A Aneel estuda alterar a forma de punição das empresas, por sugestão da CCEE, e permitir que em apenas dois meses as empresas inadimplentes sejam desligadas do mercado. Isso pode significar a perda da concessão, no caso de empresas de geração, como a Bertin. No fim de 2010, quando se percebeu que os atrasos seriam inevitáveis, uma das regras já foi alterada. Desde dezembro, todos os empreendimentos que estiverem com cronogramas atrasados terão de depositar seis meses antes do prazo previsto para início da geração garantias de contratos na CCEE.
 

No caso da Bertin, ela terá de depositar as garantias referentes ao mês de fevereiro e aos cinco meses subsequentes, já que a previsão de entrada em operação de suas usinas é a partir de agosto. Em nota, o presidente da companhia, José Malta, disse que "a Bertin Energia tem mantido reuniões com os órgãos responsáveis, inclusive nesta quarta-feira (dia 2), para discutir a aplicação de possíveis sanções relacionadas às datas de entrada em operação de usinas A-3, bem como para definir novos prazos". A nota segue dizendo: "Em face dos reconhecidos esforços para reduzir a defasagem existente quando da assunção destes projetos, a empresa espera que as negociações cheguem a bom termo."
 

Até agora, a empresa não teve nenhum financiamento aprovado e está tendo de fazer os investimentos diretamente, com recursos próprios.
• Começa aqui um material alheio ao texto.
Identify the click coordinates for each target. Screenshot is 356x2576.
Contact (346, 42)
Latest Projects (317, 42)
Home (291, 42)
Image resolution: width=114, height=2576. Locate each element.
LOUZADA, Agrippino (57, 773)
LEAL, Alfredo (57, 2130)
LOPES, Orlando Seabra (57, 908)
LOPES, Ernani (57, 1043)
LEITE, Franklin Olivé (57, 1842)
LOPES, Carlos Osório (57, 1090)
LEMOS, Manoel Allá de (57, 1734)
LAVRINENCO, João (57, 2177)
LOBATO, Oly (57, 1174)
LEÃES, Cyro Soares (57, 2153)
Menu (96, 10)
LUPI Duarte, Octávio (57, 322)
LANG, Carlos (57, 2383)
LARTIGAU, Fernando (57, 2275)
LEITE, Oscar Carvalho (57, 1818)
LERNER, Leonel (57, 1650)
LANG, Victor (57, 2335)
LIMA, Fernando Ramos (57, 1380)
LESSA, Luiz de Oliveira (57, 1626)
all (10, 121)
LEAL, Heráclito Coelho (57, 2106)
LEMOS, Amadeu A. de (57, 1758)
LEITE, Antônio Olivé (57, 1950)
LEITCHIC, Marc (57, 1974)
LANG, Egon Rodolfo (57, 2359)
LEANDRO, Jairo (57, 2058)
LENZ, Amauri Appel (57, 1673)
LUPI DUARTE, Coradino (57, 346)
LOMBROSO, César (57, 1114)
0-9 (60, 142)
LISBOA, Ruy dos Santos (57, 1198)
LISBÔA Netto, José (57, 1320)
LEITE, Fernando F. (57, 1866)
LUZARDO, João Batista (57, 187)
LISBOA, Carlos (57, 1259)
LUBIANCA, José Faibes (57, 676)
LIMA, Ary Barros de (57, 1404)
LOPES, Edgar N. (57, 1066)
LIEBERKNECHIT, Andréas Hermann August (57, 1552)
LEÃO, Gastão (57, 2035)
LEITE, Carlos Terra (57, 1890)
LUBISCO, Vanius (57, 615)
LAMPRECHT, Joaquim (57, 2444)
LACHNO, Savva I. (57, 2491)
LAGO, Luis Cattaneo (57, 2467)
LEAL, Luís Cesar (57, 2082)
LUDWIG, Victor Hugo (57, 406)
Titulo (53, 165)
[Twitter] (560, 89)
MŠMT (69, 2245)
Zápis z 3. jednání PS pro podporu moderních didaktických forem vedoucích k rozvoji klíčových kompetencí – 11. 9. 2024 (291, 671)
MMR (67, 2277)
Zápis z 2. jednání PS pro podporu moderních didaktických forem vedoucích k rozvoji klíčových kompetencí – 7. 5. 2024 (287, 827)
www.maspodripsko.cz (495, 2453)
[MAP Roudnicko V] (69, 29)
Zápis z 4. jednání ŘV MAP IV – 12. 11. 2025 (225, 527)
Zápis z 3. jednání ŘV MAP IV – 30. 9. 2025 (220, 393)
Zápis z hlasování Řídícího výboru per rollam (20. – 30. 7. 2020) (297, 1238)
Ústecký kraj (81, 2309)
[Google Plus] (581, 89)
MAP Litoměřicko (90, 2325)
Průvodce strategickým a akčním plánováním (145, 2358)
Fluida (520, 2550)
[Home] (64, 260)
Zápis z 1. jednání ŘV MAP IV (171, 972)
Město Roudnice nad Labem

Nos relatórios de fiscalização da Aneel, as usinas aparecem ainda com pendências pelo fato de o local de construção ter sido alterado e precisarem de autorização para conexões. O que já preocupa o governo é o fato de que outras treze usinas precisam ser erguidas pela Bertin Energia até o início de 2013. Todas essas usinas já aparecem com a previsão de entrada em operação com restrições, nos relatórios de fiscalização da Aneel.
 

O grande problema dos Bertin é o combustível dos projetos, que são em grande parte movidos a óleo. Já foram feitas tentativas de se alterar a legislação para permitir que as usinas que já tiveram sua energia vendida troquem de combustível, podendo operar com gás natural. Isso beneficiaria diretamente a Bertin, já que é mais fácil conseguir um contrato de gás natural do que de óleo, sem contar que é um combustível mais barato, o que possibilitaria compensar os prejuízos dos atrasos. No ano passado, o presidente Luiz Inácio Lula da Silva vetou artigo de medida provisória que autorizava a mudança por entender que o texto não garantia o fornecimento do montante contratado em leilão e o benefício não iria para o consumidor. Agora tramita no Congresso nova medida provisória, de número 501, em que foi introduzido novamente artigo permitindo a troca de combustível.